THE longest-serving bishop still in office in the Anglican Communion, the Rt Revd Dinis Sengulane, who retired earlier this year (News, 28 March), came to the UK to celebrate his 38 years of episcopal ministry in Mozambique with his diocesan companion link in London, the Angola London Mozambique Association (ALMA), and the Mozambique and Angola Anglican Association (MANNA).

A special MANNA service was held in St John's, Waterloo, and one in St Paul's Cathedral, to mark the 16th ALMA Sunday. Representatives from the British Museum and Chatham House were present.

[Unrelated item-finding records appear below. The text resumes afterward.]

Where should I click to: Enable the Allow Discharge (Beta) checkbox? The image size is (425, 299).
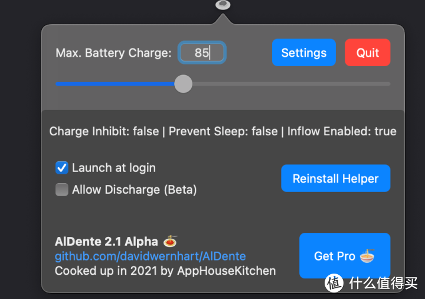click(62, 190)
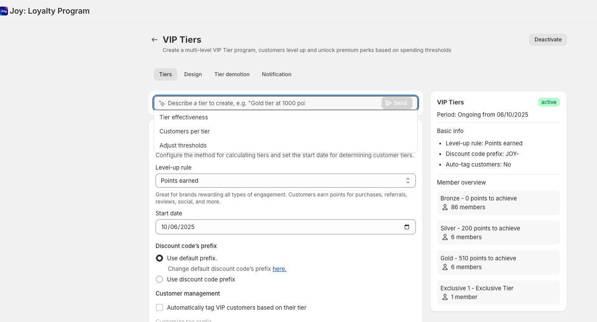Viewport: 597px width, 322px height.
Task: Click the back arrow beside VIP Tiers
Action: point(154,40)
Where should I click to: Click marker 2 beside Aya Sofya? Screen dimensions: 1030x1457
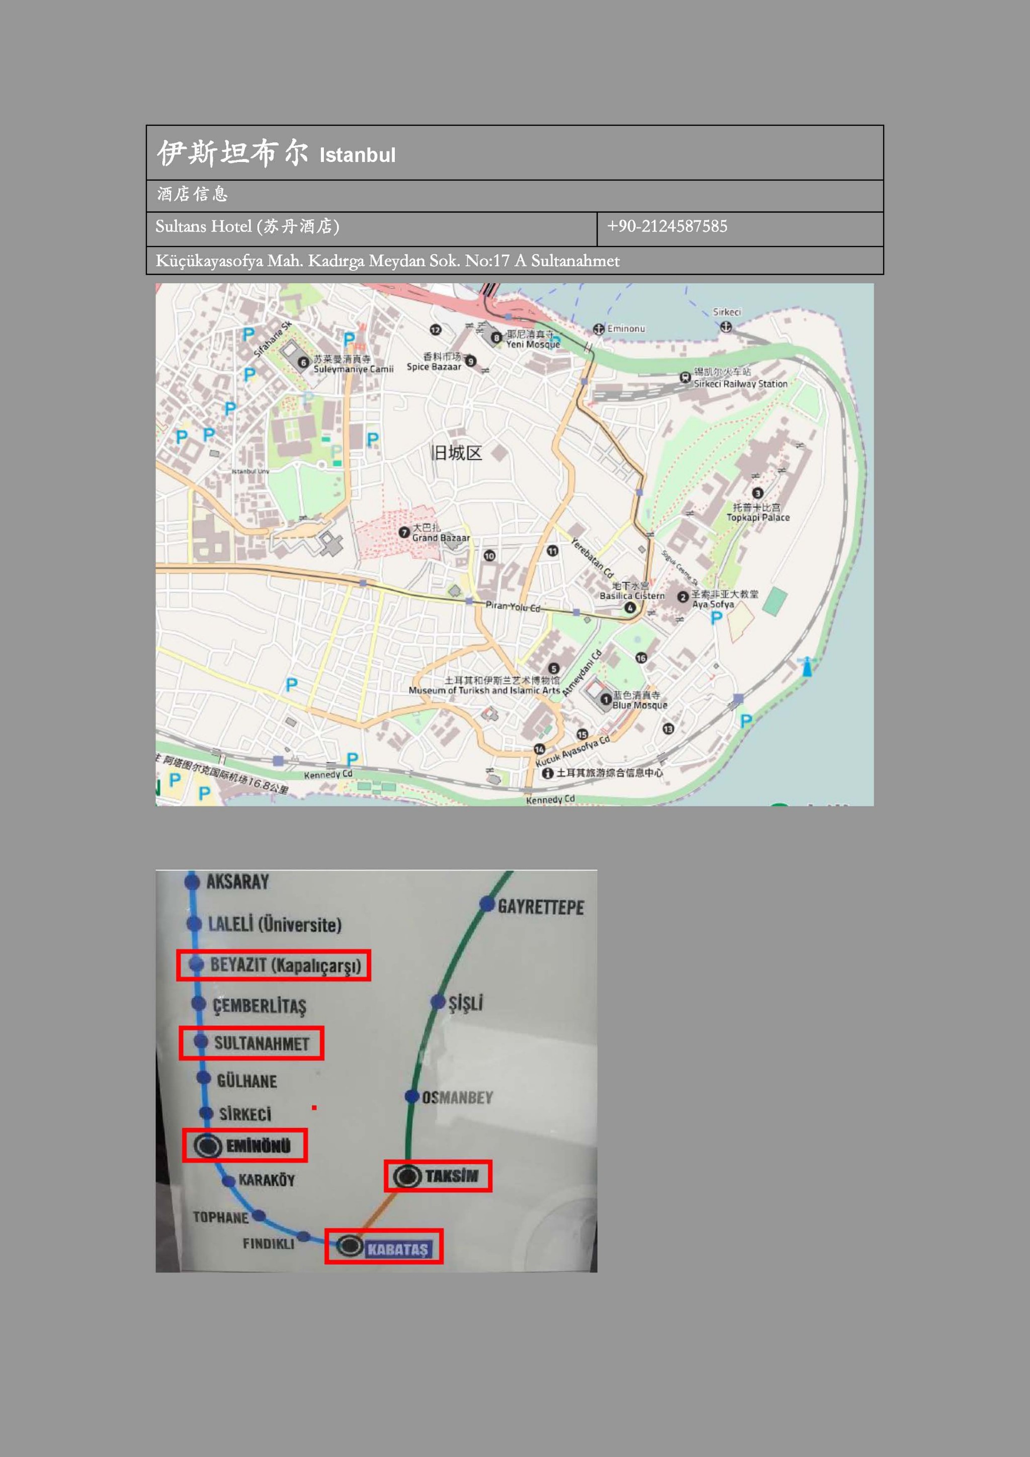[x=682, y=597]
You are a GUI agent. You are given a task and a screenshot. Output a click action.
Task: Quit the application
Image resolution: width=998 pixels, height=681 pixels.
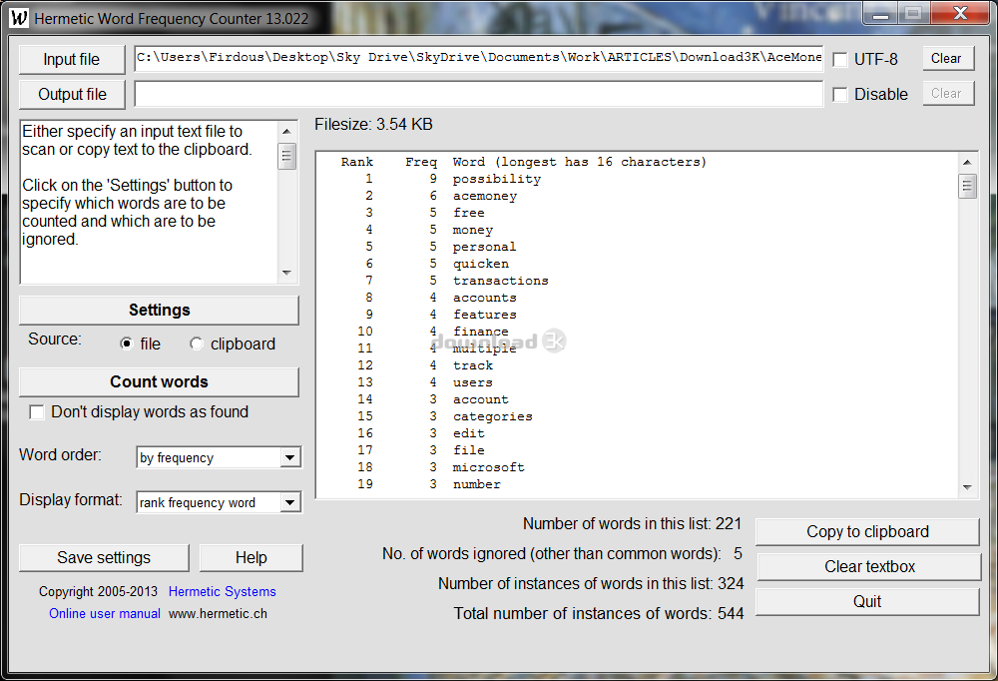[x=866, y=601]
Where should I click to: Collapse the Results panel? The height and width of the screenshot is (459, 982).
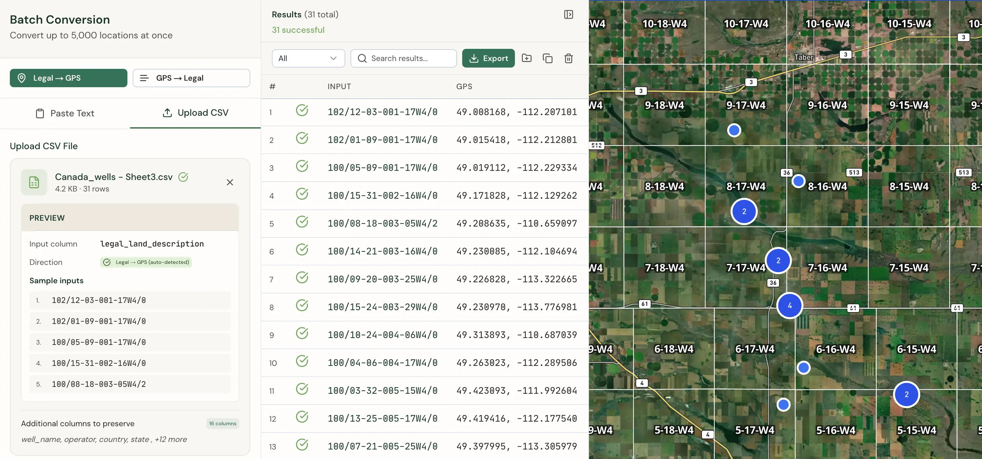point(568,14)
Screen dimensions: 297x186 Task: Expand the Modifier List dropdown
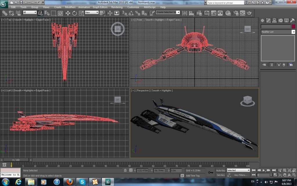click(x=293, y=32)
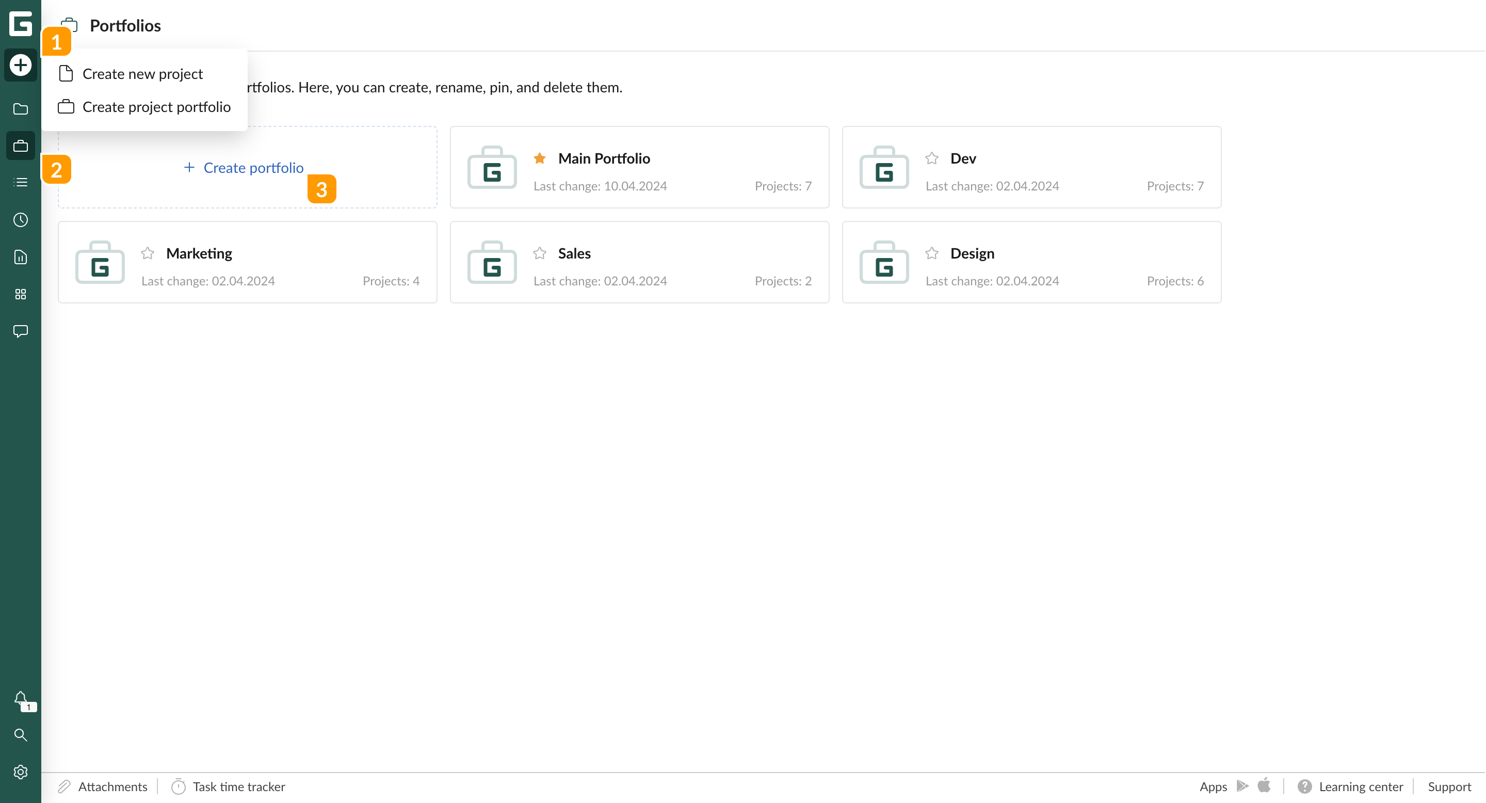Open the settings gear icon
The width and height of the screenshot is (1486, 803).
pyautogui.click(x=21, y=772)
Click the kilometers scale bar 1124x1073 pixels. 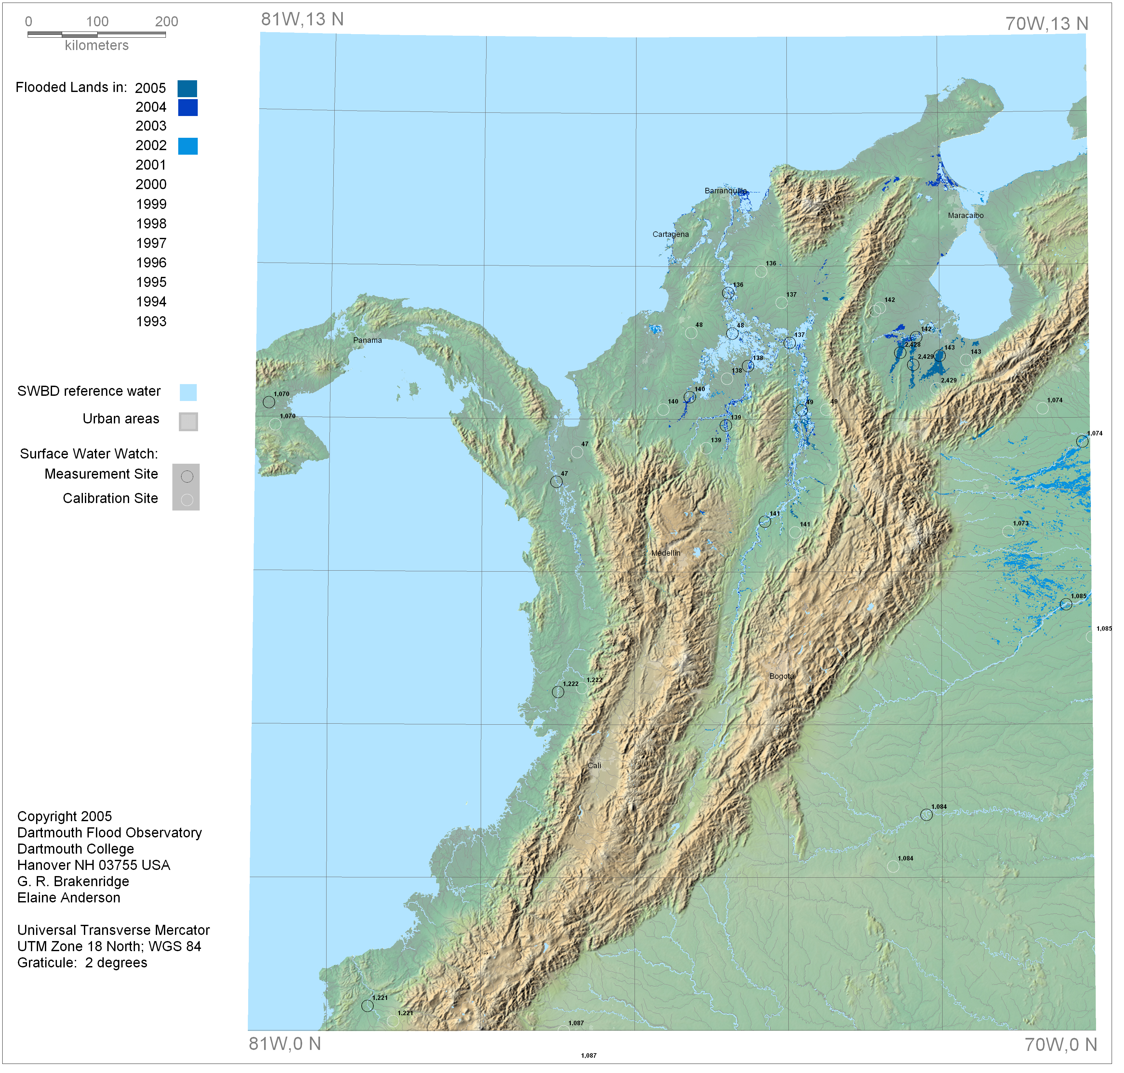pyautogui.click(x=97, y=35)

"Ola paz" ("Hello peace") is the acclamation associated with Bishop Sengulane. Since the end of the civil war in Mozambique, in 2002, through the project he set up - Transforming Arms into Tools - he has helped to take no fewer than 900,000 weapons out of use, and turn them into sculptures such as The Throne of Weapons and Tree of Life, which are in the British Museum. He is a member of the Council of State, and one of five mediators working to secure peace after the recent unrest. Peace and reconciliation, he says, will be at the heart of his work during his retirement.

During the ALMA service in the cathedral, Bishop Sengulane and the former chair of ALMA, the Rt Revd Michael Colclough, were presented with ALMA stoles in recognition of their service to the partnership between Angola, London, and Mozambique. They then prayed for the Bishop of Kensington, the RtRevd Paul Williams, who was commissioned as the new Bishop for ALMA, and the Archdeacon of Hackney, the Ven. Rachel Treweek, who is the new chair of the association.